■ DATA PROVIDED ■
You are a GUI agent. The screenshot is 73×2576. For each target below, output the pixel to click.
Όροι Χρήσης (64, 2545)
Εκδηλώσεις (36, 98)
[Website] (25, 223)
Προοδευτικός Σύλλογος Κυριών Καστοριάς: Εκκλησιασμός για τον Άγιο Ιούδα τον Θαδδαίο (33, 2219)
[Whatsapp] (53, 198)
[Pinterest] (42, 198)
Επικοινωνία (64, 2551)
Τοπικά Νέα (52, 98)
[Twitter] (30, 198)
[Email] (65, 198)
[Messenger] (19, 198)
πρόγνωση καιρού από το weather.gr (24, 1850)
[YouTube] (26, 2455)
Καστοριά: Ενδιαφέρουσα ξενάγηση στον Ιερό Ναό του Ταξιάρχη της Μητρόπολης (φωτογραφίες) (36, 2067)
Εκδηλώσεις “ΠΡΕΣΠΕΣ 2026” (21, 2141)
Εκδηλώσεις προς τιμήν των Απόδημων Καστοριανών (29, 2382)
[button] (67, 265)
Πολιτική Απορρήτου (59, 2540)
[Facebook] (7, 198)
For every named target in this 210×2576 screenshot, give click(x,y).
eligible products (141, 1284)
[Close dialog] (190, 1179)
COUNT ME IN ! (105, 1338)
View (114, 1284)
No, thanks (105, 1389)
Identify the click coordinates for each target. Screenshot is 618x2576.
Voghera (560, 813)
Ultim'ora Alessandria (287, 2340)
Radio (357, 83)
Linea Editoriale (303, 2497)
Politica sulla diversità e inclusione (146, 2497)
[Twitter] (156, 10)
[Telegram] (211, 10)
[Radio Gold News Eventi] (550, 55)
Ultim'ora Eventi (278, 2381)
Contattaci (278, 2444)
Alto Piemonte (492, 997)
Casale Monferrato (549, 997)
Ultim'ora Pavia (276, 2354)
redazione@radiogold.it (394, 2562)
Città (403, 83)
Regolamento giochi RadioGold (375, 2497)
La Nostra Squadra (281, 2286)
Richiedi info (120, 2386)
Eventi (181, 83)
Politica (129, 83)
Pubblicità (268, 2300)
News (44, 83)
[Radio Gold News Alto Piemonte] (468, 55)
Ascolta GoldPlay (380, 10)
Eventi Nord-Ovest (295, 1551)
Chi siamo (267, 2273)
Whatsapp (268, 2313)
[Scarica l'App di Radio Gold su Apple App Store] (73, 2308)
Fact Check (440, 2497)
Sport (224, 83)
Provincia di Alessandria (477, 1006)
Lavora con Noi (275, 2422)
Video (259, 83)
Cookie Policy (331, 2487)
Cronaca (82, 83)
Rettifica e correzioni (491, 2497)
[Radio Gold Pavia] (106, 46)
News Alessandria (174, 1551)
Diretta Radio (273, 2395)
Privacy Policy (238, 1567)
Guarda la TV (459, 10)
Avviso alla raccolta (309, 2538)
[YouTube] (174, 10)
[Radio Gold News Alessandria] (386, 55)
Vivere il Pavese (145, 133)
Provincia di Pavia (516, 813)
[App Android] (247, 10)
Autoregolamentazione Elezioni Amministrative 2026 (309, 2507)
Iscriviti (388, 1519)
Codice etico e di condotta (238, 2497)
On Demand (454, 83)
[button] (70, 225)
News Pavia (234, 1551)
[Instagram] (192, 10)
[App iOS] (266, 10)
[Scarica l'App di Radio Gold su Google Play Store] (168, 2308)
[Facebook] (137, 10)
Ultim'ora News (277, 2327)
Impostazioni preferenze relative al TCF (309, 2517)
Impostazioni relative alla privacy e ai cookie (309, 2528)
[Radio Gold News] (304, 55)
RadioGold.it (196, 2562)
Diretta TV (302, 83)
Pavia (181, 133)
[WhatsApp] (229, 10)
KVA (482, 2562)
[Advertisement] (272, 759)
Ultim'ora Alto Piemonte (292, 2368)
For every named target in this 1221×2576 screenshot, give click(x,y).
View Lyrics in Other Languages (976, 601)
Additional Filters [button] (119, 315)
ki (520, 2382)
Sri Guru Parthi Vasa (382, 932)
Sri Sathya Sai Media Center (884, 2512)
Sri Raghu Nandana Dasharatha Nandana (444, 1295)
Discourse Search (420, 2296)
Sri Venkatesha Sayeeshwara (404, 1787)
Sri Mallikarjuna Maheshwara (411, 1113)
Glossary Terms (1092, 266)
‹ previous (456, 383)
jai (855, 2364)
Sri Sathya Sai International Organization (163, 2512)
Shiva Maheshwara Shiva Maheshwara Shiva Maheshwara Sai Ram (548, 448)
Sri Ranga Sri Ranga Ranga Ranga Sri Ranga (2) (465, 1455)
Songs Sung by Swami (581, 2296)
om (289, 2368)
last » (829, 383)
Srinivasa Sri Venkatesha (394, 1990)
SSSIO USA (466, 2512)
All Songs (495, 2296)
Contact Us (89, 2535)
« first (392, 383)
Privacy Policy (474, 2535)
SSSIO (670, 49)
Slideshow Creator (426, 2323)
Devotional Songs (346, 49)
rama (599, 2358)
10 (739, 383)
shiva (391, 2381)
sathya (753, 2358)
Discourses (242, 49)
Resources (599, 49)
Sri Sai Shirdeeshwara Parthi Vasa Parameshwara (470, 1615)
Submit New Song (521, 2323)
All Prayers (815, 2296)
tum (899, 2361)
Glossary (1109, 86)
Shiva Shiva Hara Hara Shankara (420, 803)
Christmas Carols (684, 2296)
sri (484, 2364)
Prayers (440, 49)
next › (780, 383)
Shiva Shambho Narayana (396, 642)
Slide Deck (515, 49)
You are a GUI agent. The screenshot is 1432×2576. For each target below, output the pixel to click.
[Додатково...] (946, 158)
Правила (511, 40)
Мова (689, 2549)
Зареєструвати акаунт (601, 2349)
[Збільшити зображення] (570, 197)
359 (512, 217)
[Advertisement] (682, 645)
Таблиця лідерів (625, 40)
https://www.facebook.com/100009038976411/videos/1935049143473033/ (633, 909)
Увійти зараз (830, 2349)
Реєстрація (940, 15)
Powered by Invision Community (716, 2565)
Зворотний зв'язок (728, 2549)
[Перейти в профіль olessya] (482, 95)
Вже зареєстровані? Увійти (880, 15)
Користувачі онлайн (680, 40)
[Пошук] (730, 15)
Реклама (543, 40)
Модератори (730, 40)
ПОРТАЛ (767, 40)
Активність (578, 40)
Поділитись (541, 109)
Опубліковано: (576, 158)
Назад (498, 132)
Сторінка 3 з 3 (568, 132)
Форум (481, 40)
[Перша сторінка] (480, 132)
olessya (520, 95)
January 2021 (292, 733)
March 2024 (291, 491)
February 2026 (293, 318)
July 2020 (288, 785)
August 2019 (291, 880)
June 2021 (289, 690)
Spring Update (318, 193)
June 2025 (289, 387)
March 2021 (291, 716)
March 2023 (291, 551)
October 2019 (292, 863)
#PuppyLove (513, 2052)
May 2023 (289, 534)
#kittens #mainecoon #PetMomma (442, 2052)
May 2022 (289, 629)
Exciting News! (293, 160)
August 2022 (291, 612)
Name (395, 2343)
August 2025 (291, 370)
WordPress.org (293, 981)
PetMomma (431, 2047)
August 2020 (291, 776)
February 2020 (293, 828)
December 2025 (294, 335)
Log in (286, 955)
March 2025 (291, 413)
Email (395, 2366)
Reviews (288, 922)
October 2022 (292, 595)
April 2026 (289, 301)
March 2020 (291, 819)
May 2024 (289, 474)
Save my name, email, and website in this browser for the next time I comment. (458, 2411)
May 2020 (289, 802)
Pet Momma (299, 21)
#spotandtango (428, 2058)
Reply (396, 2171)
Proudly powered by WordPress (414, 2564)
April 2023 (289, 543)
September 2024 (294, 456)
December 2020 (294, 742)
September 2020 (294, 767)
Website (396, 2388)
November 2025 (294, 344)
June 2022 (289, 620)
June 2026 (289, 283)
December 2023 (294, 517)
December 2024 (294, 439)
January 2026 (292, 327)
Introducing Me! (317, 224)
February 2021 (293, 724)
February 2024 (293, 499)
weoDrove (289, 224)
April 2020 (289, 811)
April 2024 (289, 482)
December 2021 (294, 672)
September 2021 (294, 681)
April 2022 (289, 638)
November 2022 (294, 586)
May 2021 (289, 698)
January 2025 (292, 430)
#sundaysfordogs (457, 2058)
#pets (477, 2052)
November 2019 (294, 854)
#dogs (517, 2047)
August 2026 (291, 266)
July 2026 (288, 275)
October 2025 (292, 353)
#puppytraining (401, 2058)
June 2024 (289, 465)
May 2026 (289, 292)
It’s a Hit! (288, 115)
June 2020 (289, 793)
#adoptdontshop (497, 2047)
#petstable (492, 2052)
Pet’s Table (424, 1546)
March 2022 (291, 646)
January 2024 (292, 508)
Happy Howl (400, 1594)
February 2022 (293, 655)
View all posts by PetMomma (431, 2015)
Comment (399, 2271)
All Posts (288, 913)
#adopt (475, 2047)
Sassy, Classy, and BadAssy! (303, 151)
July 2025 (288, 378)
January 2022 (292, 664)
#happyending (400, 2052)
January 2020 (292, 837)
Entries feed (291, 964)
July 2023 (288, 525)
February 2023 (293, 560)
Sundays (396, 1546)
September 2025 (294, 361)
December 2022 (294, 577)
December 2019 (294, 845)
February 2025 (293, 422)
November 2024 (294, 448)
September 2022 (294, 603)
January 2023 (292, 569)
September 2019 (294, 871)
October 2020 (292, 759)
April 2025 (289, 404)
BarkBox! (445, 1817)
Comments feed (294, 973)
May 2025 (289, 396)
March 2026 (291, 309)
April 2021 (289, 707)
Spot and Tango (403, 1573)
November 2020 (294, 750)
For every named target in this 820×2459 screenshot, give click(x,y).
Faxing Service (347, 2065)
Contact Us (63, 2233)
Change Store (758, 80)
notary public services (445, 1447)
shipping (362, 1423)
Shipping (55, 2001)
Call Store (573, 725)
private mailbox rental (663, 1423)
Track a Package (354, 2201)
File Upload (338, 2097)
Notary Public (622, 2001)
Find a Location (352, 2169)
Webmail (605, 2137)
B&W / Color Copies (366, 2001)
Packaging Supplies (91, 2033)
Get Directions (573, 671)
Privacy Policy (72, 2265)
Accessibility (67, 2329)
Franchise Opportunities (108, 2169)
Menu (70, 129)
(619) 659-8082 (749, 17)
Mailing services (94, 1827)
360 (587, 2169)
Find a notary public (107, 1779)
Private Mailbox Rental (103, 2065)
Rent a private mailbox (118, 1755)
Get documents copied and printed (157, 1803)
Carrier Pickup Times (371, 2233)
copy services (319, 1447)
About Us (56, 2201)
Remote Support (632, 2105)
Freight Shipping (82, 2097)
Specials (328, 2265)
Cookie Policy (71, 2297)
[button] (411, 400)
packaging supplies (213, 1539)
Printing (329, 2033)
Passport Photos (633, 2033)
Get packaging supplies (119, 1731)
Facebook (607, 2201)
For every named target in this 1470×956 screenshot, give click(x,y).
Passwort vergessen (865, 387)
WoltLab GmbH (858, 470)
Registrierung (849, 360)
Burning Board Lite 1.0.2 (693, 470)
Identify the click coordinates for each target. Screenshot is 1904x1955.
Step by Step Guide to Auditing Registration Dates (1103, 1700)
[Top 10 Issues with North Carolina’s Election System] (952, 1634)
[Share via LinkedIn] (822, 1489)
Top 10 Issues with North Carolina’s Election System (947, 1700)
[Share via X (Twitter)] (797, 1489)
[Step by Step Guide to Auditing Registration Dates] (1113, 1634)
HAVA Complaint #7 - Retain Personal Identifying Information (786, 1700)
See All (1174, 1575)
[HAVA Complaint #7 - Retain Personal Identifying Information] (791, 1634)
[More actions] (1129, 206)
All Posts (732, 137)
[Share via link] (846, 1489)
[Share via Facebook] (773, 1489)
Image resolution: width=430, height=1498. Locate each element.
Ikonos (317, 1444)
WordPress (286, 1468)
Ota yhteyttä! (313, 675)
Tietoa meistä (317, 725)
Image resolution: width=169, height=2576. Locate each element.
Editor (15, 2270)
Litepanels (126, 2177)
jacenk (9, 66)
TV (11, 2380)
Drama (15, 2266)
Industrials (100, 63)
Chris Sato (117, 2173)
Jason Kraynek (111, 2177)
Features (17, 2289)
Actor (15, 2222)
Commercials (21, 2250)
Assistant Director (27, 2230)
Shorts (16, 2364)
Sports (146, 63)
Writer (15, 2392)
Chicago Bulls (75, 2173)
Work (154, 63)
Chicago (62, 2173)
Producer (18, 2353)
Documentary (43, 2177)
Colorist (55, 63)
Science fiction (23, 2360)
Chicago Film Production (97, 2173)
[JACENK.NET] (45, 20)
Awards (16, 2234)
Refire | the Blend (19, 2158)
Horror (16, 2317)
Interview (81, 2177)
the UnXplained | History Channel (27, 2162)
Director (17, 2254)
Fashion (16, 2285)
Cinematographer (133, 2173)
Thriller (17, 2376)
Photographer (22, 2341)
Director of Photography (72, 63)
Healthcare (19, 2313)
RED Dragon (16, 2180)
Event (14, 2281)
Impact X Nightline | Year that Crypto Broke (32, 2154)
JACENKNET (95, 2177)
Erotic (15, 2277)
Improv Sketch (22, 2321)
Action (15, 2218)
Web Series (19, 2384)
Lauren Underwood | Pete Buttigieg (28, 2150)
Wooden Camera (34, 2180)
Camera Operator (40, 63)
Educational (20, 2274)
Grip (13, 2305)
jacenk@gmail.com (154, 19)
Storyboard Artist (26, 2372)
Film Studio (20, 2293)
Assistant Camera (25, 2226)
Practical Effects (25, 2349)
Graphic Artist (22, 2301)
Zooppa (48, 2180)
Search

■ WHAT TO WORK ON ■
Copy only this part of the entries above: the line with "Зареєструвати акаунт (601, 2349)", the line with "April 2022 (289, 638)", and the lines between, all exactly as written.

■ YOUR SOLUTION ■
Зареєструвати акаунт (601, 2349)
[Збільшити зображення] (570, 197)
359 (512, 217)
[Advertisement] (682, 645)
Таблиця лідерів (625, 40)
https://www.facebook.com/100009038976411/videos/1935049143473033/ (633, 909)
Увійти зараз (830, 2349)
Реєстрація (940, 15)
Powered by Invision Community (716, 2565)
Зворотний зв'язок (728, 2549)
[Перейти в профіль olessya] (482, 95)
Вже зареєстровані? Увійти (880, 15)
Користувачі онлайн (680, 40)
[Пошук] (730, 15)
Реклама (543, 40)
Модератори (730, 40)
ПОРТАЛ (767, 40)
Активність (578, 40)
Поділитись (541, 109)
Опубліковано: (576, 158)
Назад (498, 132)
Сторінка 3 з 3 (568, 132)
Форум (481, 40)
[Перша сторінка] (480, 132)
olessya (520, 95)
January 2021 (292, 733)
March 2024 (291, 491)
February 2026 (293, 318)
July 2020 (288, 785)
August 2019 (291, 880)
June 2021 (289, 690)
Spring Update (318, 193)
June 2025 (289, 387)
March 2021 (291, 716)
March 2023 (291, 551)
October 2019 (292, 863)
#PuppyLove (513, 2052)
May 2023 (289, 534)
#kittens #mainecoon #PetMomma (442, 2052)
May 2022 (289, 629)
Exciting News! (293, 160)
August 2022 (291, 612)
Name (395, 2343)
August 2025 (291, 370)
WordPress.org (293, 981)
PetMomma (431, 2047)
August 2020 (291, 776)
February 2020 (293, 828)
December 2025 (294, 335)
Log in (286, 955)
March 2025 (291, 413)
Email (395, 2366)
Reviews (288, 922)
October 2022 (292, 595)
April 2026 (289, 301)
March 2020 (291, 819)
May 2024 (289, 474)
Save my name, email, and website in this browser for the next time I comment. (458, 2411)
May 2020 (289, 802)
Pet Momma (299, 21)
#spotandtango (428, 2058)
Reply (396, 2171)
Proudly powered by WordPress (414, 2564)
April 2023 (289, 543)
September 2024 (294, 456)
December 2020 (294, 742)
September 2020 (294, 767)
Website (396, 2388)
November 2025 (294, 344)
June 2022 (289, 620)
June 2026 (289, 283)
December 2023 (294, 517)
December 2024 (294, 439)
January 2026 (292, 327)
Introducing Me! (317, 224)
February 2021 (293, 724)
February 2024 (293, 499)
weoDrove (289, 224)
April 2020 (289, 811)
April 2024 (289, 482)
December 2021 (294, 672)
September 2021 (294, 681)
April 2022 (289, 638)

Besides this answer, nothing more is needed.